Le coup de force est là : Jean Charest au gouvernement, c’est – au-delà des promesses électorales – la volonté d’appliquer un programme clairement néolibéral, en approfondissant et radicalisant les mesures de ce type déjà existantes au Québec. Notamment en proposant une véritable « réingéniérie » de l’État, et surtout un nouveau mode de gestion des rapports de l’État avec les différents mouvements sociaux : plutôt que la négociation ou la cooptation, c’est la ligne de l’affrontement que l’on semble dorénavant privilégier. À la manière, en ce sens là, de l’ontarien Mike Harris.
Ce dossier a précisément cet objectif : chercher à comprendre l’exacte nature de ces nouvelles politiques (en quoi sont-elles en rupture et en continuité avec la gestion du PQ ?), tout en réfléchissant ensemble à des stratégies de résistance efficaces (voir les différents constats auxquels sont arrivés les participantes de la table ronde organisée par À bâbord !).

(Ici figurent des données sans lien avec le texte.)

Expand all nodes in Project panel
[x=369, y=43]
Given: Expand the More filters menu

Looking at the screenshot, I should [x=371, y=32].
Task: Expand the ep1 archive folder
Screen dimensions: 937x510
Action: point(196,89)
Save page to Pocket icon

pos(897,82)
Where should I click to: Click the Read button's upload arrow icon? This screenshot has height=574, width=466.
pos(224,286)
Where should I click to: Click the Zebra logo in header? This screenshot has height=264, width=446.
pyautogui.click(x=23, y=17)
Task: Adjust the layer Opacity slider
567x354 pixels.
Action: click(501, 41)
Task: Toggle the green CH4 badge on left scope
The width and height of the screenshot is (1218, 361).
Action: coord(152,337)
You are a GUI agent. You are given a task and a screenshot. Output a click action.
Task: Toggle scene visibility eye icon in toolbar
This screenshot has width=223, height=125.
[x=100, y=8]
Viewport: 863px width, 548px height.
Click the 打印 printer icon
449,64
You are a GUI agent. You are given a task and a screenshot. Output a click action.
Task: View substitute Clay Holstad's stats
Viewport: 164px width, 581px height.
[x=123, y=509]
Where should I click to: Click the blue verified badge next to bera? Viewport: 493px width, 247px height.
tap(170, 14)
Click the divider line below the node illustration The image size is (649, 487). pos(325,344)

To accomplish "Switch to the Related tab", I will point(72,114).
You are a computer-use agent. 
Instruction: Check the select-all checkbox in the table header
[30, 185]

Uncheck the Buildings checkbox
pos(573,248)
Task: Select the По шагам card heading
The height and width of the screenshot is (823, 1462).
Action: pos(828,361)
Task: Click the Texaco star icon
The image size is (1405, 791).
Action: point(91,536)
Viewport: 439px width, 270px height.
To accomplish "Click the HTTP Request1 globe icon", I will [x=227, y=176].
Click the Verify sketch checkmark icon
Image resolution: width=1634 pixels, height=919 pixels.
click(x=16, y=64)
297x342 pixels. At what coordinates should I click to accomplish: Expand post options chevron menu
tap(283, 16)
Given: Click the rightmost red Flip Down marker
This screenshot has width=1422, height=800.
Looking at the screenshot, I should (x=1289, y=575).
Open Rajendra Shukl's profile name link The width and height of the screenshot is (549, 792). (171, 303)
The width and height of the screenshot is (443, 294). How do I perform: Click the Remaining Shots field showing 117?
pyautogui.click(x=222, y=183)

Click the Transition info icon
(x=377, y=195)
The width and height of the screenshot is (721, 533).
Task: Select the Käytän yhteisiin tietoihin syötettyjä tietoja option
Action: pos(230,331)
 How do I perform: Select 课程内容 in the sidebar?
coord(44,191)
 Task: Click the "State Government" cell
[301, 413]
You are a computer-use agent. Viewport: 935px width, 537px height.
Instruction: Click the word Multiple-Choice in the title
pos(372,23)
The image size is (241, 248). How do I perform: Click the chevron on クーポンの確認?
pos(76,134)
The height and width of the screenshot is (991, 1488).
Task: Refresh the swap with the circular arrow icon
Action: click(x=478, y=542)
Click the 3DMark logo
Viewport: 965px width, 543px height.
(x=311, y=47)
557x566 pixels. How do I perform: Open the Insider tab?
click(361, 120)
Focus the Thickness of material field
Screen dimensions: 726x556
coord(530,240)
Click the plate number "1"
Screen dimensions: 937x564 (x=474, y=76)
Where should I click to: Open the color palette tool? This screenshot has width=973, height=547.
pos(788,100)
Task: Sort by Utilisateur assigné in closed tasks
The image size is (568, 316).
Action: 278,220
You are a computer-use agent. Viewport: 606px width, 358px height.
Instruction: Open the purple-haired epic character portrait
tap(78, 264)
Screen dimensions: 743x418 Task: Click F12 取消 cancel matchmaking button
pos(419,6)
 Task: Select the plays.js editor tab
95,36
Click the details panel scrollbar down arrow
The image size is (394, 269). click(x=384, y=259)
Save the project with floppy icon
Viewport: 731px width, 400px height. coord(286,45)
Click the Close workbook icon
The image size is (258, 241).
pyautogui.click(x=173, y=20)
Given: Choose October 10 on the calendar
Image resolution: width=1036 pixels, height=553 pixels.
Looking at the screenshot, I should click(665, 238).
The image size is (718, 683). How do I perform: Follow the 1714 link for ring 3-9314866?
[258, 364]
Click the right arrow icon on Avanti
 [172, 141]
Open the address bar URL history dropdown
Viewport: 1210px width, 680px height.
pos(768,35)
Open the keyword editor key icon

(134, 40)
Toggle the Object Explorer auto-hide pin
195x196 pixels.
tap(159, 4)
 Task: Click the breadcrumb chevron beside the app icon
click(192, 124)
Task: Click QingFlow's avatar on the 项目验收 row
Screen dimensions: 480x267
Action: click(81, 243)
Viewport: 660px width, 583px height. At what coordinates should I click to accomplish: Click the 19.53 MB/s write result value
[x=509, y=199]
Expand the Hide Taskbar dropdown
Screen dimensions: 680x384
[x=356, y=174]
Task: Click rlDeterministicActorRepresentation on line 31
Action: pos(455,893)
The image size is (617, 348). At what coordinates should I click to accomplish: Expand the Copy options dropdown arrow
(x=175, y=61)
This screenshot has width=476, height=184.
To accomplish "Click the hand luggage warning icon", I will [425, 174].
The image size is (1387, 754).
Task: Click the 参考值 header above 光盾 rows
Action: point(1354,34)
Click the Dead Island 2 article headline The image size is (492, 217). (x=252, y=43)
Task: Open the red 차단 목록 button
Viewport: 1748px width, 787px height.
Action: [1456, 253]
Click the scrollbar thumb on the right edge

Car la stratégie du gouvernement néoconservateur de Jean Charest a quelque chose d’habile. Plus que de chercher à « baisser les impôts » tout en sauvant la santé et l’éducation (comme annoncé pendant la campagne électorale), il s’agit pour lui de se donner rapidement de nouvelles marges de manoeuvre et surtout d’installer auprès de l’opinion publique l’incertitude, en exagérant les prévisions de difficultés économiques à venir ainsi qu’en créant de toutes pièces un « trou budgétaire appréhendé » (voir l’article de Gaétan Breton). C’est ce qu’on appelle « la comptabilité du grand nettoyage » (the big bath accounting). Manière, en début de mandat, d’annoncer clairement ses couleurs (quitte à les revoir à la baisse si la grogne sociale est trop grande !) et d’entreprendre au plus vite les changements souhaités. Plus encore, il s’agit moins de couper que de réorienter les dépenses vers certains ministères clefs (Conseil du Trésor, etc.). De toute manière, il y a de quoi être inquiet, car la liste des réformes projetées est déjà longue : remise en cause de l’article 45 du Code du travail, de certaines dispositions de la loi sur l’assurance automobile, des politiques d’aide à la petite enfance (dont les garderies à 5 $), de la réforme au secondaire, des programmes d’équité salariale, des politiques de logement ; sans parler bien entendu des nombreuses compressions déjà annoncées dans les commissions scolaires, la fonction publique, etc. (voir l’article d’Alain Marcoux).
Rien ne paraît épargné. Avec pourtant une seule certitude : ce n’est qu’à la condition de rencontrer une opposition farouche et grandissante que le gouvernement mettra un terme à son entreprise de démolition appréhendée. D’où cette autre dimension de notre dossier : non seulement comprendre l’ampleur exacte de l’offensive néolibérale de Jean Charest, mais aussi réfléchir ensemble – par l’intermédiaire d’une table ronde réunissant plusieurs représentants de mouvements sociaux de premier plan – aux résistances possibles à faire naître et coaliser. Puisse ce dossier grandement y aider !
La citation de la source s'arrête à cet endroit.